Work to complete:
From the line with "Where should I click to: Open Приправа" through the line with "Task: Open the notifications bell icon", inclusive, return each line of the data below exactly and leave the rest out.

Data for this exercise:
=-=-=

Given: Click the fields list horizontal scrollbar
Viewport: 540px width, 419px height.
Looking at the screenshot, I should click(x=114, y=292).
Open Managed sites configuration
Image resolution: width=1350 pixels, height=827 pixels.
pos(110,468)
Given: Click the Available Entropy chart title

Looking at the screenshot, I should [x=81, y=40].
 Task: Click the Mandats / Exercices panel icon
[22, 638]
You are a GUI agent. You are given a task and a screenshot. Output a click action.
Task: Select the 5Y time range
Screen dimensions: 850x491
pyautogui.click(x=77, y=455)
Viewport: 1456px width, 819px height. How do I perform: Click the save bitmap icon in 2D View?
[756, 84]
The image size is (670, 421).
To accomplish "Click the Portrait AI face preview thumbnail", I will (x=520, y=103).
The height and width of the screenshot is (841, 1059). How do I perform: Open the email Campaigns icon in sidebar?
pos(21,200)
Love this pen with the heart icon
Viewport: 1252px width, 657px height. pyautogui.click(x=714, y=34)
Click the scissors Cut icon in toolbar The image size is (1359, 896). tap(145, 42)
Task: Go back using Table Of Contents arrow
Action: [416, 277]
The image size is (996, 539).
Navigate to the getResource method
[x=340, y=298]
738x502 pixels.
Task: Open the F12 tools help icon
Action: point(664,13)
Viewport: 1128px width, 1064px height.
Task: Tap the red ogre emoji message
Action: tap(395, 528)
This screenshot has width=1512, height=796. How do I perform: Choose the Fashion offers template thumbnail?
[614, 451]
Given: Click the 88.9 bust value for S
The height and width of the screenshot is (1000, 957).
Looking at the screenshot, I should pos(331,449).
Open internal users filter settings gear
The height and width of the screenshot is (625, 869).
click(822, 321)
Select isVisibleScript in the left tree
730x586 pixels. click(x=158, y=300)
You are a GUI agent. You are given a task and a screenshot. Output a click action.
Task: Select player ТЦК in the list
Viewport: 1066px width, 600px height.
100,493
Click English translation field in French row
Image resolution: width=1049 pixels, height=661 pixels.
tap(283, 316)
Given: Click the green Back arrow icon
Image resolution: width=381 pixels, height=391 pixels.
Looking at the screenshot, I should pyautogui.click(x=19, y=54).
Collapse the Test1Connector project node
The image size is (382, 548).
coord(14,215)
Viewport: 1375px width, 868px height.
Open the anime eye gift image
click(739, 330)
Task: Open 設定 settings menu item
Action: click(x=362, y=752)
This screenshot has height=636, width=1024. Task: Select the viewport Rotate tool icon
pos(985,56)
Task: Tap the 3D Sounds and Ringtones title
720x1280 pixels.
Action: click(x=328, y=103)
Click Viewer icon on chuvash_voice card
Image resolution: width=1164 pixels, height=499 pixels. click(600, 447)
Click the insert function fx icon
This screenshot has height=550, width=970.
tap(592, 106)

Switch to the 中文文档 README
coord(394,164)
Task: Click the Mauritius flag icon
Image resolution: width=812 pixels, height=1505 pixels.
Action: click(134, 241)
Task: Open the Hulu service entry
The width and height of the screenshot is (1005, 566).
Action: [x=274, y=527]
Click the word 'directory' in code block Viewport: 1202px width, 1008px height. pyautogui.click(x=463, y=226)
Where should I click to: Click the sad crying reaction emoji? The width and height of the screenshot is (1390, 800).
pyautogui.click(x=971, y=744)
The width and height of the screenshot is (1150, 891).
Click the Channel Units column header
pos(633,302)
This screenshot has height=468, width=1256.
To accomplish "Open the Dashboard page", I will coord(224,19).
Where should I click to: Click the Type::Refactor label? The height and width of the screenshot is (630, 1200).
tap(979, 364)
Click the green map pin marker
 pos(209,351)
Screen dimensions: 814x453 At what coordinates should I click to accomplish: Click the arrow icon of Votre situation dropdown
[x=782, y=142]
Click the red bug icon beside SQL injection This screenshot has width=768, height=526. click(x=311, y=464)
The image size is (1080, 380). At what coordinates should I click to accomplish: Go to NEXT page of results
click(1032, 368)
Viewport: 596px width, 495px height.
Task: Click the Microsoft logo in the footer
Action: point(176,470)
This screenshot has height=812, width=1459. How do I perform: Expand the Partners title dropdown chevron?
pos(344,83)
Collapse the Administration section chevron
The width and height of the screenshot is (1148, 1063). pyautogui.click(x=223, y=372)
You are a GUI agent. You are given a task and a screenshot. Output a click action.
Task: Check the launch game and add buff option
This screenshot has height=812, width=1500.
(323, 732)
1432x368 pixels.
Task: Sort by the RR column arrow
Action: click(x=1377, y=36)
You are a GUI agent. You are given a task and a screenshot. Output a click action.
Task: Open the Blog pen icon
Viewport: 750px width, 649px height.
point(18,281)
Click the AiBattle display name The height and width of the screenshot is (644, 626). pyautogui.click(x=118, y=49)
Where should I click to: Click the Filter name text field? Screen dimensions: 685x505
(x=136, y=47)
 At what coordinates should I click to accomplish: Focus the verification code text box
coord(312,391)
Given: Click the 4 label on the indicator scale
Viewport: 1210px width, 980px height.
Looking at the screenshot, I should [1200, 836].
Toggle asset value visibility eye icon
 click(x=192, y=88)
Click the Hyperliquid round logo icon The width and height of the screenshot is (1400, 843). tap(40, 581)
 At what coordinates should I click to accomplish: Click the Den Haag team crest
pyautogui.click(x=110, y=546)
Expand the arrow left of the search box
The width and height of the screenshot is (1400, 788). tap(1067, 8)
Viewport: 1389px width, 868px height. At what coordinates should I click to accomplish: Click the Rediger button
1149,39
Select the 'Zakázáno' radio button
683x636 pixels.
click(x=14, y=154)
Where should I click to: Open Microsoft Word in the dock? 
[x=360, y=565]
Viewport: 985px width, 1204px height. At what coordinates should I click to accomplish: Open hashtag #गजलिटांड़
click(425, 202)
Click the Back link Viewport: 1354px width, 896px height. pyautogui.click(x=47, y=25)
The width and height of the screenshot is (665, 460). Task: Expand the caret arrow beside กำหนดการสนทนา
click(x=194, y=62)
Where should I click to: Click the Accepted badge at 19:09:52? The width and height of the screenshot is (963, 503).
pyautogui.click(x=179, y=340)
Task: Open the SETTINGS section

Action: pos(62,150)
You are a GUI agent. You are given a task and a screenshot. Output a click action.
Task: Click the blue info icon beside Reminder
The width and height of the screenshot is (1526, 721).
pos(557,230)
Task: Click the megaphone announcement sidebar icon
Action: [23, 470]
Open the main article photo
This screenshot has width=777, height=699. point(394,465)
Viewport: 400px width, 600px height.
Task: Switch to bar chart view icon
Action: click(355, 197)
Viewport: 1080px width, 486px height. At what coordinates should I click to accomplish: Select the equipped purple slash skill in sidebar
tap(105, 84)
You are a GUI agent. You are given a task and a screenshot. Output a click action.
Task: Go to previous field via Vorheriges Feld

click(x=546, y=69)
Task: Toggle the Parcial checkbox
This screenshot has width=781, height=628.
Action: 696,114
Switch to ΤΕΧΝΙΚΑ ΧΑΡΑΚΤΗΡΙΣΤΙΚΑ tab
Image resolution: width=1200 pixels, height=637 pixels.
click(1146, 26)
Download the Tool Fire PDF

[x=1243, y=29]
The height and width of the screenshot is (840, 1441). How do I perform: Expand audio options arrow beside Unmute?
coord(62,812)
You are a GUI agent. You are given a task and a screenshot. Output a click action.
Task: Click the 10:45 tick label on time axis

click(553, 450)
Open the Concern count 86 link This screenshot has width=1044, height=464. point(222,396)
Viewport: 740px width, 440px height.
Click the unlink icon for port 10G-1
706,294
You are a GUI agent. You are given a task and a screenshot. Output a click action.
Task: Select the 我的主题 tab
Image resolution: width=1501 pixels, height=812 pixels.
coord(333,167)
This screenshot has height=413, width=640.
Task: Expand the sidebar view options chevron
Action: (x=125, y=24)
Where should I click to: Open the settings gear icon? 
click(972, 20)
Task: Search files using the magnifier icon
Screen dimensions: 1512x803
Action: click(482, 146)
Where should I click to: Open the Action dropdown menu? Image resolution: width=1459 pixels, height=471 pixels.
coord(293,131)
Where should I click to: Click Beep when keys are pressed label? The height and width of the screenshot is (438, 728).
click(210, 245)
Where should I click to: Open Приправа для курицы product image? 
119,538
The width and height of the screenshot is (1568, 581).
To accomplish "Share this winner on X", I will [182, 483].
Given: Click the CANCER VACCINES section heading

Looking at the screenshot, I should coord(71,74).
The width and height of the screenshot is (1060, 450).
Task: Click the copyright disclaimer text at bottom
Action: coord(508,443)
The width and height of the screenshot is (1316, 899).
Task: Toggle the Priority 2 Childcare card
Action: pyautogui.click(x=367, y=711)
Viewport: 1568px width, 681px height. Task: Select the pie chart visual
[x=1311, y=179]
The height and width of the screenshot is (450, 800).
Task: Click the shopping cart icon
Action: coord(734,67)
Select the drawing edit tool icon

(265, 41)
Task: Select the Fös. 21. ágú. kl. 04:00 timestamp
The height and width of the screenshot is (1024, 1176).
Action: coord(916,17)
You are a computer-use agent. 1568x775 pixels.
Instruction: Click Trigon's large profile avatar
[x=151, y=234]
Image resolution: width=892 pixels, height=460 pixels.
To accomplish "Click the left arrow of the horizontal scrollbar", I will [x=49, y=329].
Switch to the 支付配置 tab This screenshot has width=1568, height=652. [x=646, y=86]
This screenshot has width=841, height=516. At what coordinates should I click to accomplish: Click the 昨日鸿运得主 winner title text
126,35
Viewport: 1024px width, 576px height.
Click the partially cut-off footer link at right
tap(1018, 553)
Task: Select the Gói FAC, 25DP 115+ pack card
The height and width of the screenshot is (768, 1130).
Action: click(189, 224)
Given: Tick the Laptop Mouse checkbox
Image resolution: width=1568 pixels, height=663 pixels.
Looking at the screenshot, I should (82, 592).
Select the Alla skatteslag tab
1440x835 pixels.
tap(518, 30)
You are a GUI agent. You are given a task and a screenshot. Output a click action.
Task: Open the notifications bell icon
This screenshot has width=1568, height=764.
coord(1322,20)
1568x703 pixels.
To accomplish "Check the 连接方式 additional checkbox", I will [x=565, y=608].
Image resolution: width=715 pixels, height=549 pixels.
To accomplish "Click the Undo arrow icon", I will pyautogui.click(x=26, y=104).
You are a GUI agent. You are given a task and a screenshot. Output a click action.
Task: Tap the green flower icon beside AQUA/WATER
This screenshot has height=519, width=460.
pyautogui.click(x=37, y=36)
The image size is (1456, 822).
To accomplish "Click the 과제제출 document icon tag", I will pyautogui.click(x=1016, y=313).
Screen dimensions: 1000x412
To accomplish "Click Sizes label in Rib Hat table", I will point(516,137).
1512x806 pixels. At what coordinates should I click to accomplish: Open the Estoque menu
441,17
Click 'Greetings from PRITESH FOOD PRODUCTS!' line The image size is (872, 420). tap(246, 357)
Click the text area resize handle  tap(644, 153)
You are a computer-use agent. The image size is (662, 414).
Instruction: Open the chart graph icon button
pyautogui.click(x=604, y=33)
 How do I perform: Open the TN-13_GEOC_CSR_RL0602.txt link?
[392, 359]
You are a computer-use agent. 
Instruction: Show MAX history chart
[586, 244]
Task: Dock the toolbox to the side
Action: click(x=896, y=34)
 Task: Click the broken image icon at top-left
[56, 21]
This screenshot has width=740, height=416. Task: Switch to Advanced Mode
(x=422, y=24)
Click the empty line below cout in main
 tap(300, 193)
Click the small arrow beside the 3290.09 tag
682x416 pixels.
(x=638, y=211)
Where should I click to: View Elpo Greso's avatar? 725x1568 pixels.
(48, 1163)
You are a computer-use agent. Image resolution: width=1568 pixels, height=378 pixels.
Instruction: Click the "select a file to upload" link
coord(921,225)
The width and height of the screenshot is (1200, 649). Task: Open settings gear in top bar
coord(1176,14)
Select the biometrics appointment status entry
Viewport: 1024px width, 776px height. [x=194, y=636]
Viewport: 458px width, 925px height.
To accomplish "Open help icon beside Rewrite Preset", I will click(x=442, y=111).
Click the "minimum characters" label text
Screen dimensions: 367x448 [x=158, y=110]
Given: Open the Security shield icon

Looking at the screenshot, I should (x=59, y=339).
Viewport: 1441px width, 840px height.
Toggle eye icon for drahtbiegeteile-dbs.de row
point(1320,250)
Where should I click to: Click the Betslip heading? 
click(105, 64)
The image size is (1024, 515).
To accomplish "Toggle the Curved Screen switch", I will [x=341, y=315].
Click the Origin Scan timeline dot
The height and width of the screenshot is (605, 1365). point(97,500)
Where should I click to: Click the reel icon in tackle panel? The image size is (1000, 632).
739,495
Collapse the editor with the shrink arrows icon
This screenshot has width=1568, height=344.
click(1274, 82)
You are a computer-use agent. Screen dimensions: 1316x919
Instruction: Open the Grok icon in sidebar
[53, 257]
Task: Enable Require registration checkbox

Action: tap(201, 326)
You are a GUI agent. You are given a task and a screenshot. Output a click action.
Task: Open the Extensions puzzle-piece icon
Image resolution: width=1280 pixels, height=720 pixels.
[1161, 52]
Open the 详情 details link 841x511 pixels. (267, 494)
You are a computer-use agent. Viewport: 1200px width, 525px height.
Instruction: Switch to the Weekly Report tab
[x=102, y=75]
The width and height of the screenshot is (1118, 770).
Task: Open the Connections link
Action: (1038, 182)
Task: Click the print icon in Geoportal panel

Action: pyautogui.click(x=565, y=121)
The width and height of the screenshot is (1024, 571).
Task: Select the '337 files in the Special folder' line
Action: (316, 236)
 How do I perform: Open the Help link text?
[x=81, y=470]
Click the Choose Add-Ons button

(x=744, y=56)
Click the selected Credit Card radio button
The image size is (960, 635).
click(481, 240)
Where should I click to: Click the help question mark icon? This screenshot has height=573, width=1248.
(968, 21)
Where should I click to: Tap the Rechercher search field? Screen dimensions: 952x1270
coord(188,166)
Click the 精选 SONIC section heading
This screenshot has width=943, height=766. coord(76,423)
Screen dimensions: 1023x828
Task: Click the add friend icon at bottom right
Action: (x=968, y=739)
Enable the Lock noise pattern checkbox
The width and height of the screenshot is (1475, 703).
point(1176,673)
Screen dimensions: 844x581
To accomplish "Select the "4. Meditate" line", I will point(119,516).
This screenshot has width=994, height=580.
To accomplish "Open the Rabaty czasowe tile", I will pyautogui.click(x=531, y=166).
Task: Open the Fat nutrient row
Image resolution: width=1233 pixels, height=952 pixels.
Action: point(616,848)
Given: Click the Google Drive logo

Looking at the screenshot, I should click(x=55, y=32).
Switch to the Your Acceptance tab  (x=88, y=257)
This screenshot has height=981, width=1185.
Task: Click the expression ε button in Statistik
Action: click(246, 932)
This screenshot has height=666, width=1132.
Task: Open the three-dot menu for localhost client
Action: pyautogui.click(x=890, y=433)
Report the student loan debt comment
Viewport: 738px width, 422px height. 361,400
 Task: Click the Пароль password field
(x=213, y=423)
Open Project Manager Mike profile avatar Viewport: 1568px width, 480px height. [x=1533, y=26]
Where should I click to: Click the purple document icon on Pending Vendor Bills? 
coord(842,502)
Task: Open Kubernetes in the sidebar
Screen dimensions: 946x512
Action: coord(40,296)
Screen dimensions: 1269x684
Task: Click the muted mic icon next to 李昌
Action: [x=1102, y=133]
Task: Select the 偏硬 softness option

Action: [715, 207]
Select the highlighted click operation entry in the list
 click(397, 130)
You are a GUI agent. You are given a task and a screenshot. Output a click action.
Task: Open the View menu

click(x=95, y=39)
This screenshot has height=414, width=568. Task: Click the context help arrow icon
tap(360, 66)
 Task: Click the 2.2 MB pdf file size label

=-=-=

Response:
Where should I click to: Open Приправа для курицы product image? 
119,538
The width and height of the screenshot is (1568, 581).
To accomplish "Share this winner on X", I will [182, 483].
Given: Click the CANCER VACCINES section heading

Looking at the screenshot, I should coord(71,74).
The width and height of the screenshot is (1060, 450).
Task: Click the copyright disclaimer text at bottom
Action: coord(508,443)
The width and height of the screenshot is (1316, 899).
Task: Toggle the Priority 2 Childcare card
Action: pyautogui.click(x=367, y=711)
Viewport: 1568px width, 681px height. Task: Select the pie chart visual
[x=1311, y=179]
The height and width of the screenshot is (450, 800).
Task: Click the shopping cart icon
Action: coord(734,67)
Select the drawing edit tool icon

(265, 41)
Task: Select the Fös. 21. ágú. kl. 04:00 timestamp
The height and width of the screenshot is (1024, 1176).
Action: coord(916,17)
You are a computer-use agent. 1568x775 pixels.
Instruction: Click Trigon's large profile avatar
[x=151, y=234]
Image resolution: width=892 pixels, height=460 pixels.
To accomplish "Click the left arrow of the horizontal scrollbar", I will [x=49, y=329].
Switch to the 支付配置 tab This screenshot has width=1568, height=652. [x=646, y=86]
This screenshot has width=841, height=516. At what coordinates should I click to accomplish: Click the 昨日鸿运得主 winner title text
126,35
Viewport: 1024px width, 576px height.
Click the partially cut-off footer link at right
tap(1018, 553)
Task: Select the Gói FAC, 25DP 115+ pack card
The height and width of the screenshot is (768, 1130).
Action: click(189, 224)
Given: Tick the Laptop Mouse checkbox
Image resolution: width=1568 pixels, height=663 pixels.
Looking at the screenshot, I should (82, 592).
Select the Alla skatteslag tab
1440x835 pixels.
tap(518, 30)
You are a GUI agent. You are given a task and a screenshot. Output a click action.
Task: Open the notifications bell icon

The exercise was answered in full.